**TEXT TO READ**.
■ ■ ■

Pulsora API Documentation

Overview

Pulsora provides a RESTful API for high-performance time series data ingestion and querying. All endpoints return JSON responses with a consistent structure and include comprehensive logging with correlation IDs for request tracing.

Response Format

All API responses follow this structure:

{
  "success": boolean,
  "data": object | null,
  "error": string | null
}

Endpoints

Health Check

GET /health

Returns server health status and version information.

Response:

{
  "success": true,
  "data": {
    "status": "healthy",
    "version": "0.1.0"
  },
  "error": null
}

List Tables

GET /tables

Returns a list of all available tables in the database.

Response:

{
  "success": true,
  "data": ["market_data", "sensor_readings", "user_events"],
  "error": null
}

CSV Data Ingestion

POST /tables/{table_name}/ingest

Ingests CSV data into the specified table. Schema is automatically inferred from the first ingestion. Supports streaming ingestion with configurable body size limits.

Headers:

Content-Type: text/csv

Request Body: CSV data with headers in the first row.

Configuration:

Maximum body size configurable via server.max_body_size_mb (0 = unlimited)
Batch processing with configurable ingestion.batch_size

Example:

curl -X POST http://localhost:8080/tables/market_data/ingest \
  -H "Content-Type: text/csv" \
  -d "timestamp,symbol,price,volume
2024-01-01 10:00:00,AAPL,150.25,1000
2024-01-01 10:01:00,AAPL,150.50,1500"

Response:

{
  "success": true,
  "data": {
    "rows_inserted": 2,
    "processing_time_ms": 15
  },
  "error": null
}

Performance Logging: When logging.enable_performance_logs = true, detailed ingestion metrics are logged including throughput, processing time, and data size.

Query Data

Arrow Data Ingestion

POST /tables/{table_name}/ingest

Ingests Apache Arrow IPC stream data.

■ ■ ■

**RECORDS PROVIDED**.
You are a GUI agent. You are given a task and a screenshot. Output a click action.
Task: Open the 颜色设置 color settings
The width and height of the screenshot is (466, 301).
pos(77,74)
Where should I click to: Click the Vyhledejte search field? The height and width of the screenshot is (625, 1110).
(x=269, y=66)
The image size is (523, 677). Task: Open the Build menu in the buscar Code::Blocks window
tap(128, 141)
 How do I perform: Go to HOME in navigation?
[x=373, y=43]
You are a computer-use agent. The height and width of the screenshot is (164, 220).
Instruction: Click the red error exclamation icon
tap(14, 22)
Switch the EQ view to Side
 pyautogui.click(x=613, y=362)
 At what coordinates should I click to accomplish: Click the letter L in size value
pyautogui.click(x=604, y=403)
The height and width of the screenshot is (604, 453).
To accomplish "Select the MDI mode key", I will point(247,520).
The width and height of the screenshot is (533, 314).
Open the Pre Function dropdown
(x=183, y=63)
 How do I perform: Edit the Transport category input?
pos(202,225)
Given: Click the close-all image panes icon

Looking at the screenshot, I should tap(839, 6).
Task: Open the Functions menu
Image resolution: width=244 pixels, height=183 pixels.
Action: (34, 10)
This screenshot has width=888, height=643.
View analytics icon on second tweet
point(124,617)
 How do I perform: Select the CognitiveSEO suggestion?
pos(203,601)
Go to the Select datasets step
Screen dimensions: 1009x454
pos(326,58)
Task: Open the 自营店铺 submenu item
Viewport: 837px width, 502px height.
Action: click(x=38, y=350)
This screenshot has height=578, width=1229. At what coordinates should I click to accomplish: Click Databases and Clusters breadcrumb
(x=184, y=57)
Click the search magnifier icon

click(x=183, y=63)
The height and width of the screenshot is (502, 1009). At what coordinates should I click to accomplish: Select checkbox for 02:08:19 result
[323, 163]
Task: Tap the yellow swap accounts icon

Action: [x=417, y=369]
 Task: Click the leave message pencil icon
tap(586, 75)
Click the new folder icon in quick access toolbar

■ ■ ■

**PROBLEM 1**. From the Pulsora API documentation, quote the stretch from "Ingests CSV data" through "(0 = unlimited)".
**PROBLEM 2**. According to the Pulsora API documentation, what value of server.max_body_size_mb removes the limit on body size?

**WRITTEN ANSWER 1**.
Ingests CSV data into the specified table. Schema is automatically inferred from the first ingestion. Supports streaming ingestion with configurable body size limits.

Headers:

Content-Type: text/csv

Request Body: CSV data with headers in the first row.

Configuration:

Maximum body size configurable via server.max_body_size_mb (0 = unlimited)

**WRITTEN ANSWER 2**. 0